Study material »
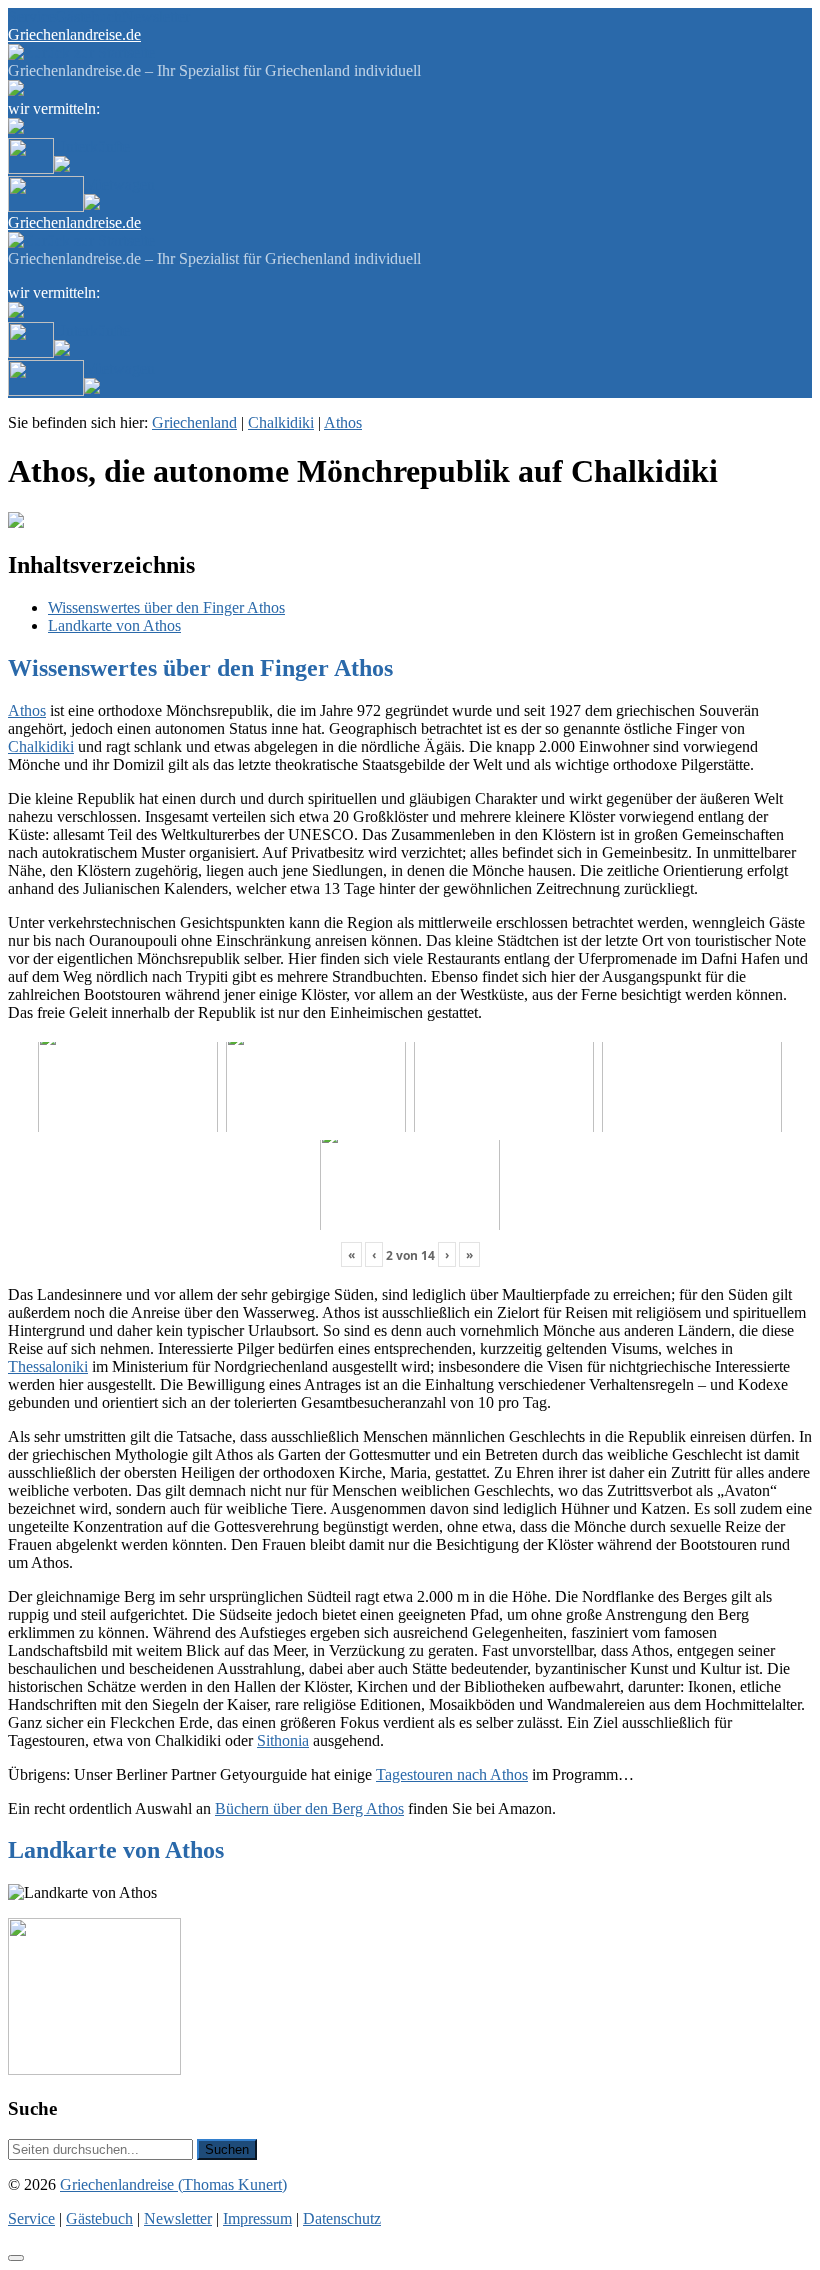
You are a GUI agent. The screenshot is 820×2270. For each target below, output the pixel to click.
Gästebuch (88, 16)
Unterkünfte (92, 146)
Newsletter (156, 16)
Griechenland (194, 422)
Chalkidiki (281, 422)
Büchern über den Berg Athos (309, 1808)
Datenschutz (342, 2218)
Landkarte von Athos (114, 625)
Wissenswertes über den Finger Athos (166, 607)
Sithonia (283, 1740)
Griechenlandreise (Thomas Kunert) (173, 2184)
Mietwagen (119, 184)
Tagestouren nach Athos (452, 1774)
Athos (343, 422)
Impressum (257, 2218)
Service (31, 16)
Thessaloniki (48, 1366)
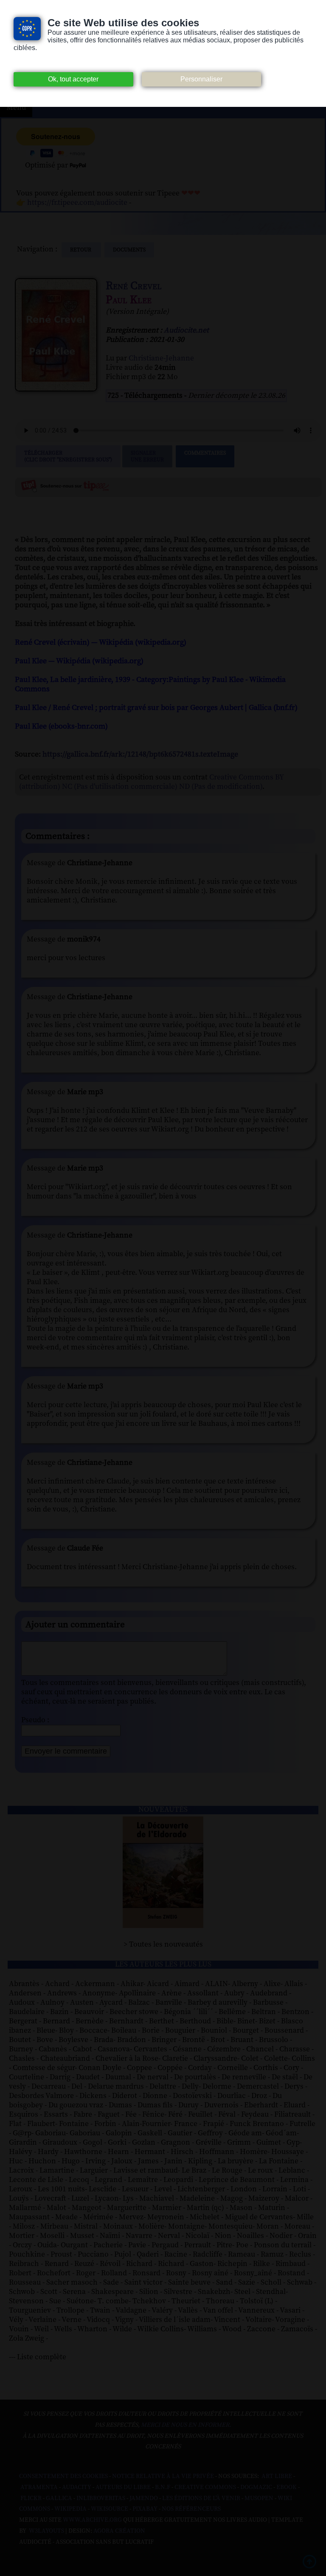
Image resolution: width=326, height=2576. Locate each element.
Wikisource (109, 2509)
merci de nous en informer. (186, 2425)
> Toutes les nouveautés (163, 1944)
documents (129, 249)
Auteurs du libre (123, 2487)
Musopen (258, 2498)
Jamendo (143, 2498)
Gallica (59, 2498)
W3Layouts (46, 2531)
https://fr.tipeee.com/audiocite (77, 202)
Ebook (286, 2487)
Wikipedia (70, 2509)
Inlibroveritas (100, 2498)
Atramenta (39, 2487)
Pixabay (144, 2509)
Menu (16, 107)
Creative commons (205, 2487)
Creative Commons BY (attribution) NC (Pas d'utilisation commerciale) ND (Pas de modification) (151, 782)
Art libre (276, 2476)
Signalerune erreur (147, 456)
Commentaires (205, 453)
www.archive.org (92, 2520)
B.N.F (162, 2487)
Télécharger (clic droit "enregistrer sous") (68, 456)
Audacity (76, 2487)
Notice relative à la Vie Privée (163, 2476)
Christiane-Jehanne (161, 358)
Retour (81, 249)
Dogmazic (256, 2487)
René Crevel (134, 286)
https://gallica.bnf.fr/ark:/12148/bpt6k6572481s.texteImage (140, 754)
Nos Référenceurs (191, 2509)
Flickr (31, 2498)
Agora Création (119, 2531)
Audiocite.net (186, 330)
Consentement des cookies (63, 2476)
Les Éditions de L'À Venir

Exercise instructions » Determine how many lines of the listing above hold the word "each". Report that number without anything else.

Written solution » 2